Так как никаких инструкций для меня не было, то на улице Fructidor я выбрал компанию «Ситроен» и зашёл в контору по найму в поисках работы.
– Что вы умеете делать? – спросила меня инспектор по кадрам.
Действительно, а что я умею делать? Я почему-то давно не задавал себе этот вопрос, потому что не относился к сфере материального производства или обслуживания, а являлся скорее потребителем их. Я был специалистом в области разведки и контрразведки, знал иностранные языки, у меня был хорошо подвешен язык, я мог контактировать с любым нужным мне человеком, но вот что я мог делать, это был вопрос из вопросов. Так можно задать вопрос профессору или академику:
– А что вы можете делать?
И профессор ответит:
– Я умею думать, если бы я этого не умел, то давно стоял в яме и лопатой выкидывал оттуда землю, но я придумал экскаватор, который копает ямы. Вот и думайте, что я умею.
Инспектору кадров я ответил так же, как ответил бы ей любой академик:
– Я – управленческий работник, – и нисколько при этом не покривил душой. – Я могу управлять и организовывать людей на исполнение любых задач. Технические вопросы пусть решают специалисты, а управленческие вопросы пусть решают управленцы.
Выйдя из кабинета инспектора по кадрам, я огляделся и с правой стороны в конце коридора увидел дверь, блеснувшую позолотой пластинки владельца.

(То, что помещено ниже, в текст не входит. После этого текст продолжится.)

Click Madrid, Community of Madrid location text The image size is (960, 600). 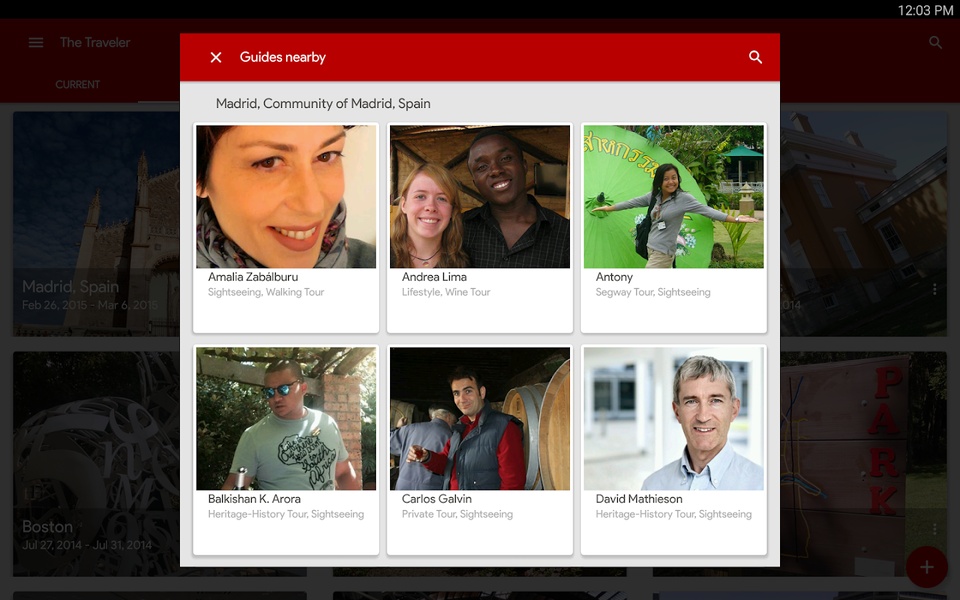point(323,103)
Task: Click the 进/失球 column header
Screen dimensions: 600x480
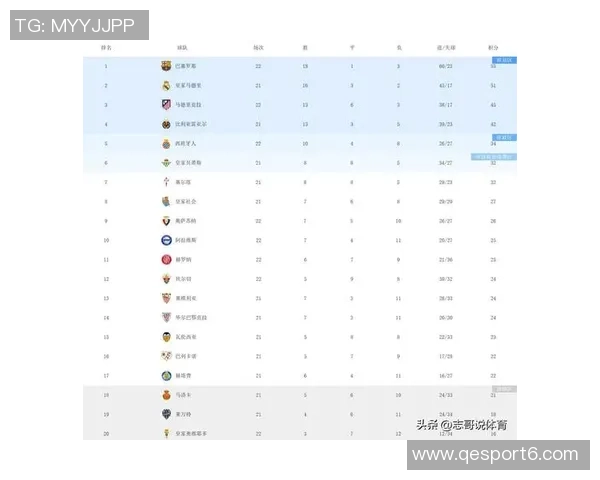Action: point(446,47)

– Интересно, что это за туз расположился в стороне от главного управленческого корпуса, – подумал я и пошёл в сторону того, что блеснуло.

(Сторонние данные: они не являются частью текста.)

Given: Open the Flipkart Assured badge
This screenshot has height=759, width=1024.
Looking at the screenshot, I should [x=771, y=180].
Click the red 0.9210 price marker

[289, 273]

Подойдя поближе, я увидел бронзовую пластинку с надписью: «Алехандро Гривас, инвестор». Я постучал в дверь и, не дожидаясь ответа, открыл её. То, что я увидел, меня настолько удивило, что я даже не знал, что и сказать.
За письменным столом сидел дед Сашка.
Он совершено не удивился моему появлению и сказал буднично:
– А я ждал тебя раньше, где ты так прохлаждался?
Мы обнимались с ним так, как это умеют делать только русские. Мы похлопывали друг друга по спине и немного отстранялись, чтобы лучше рассмотреть того, встреча с кем оказалась неожиданной, но желанной.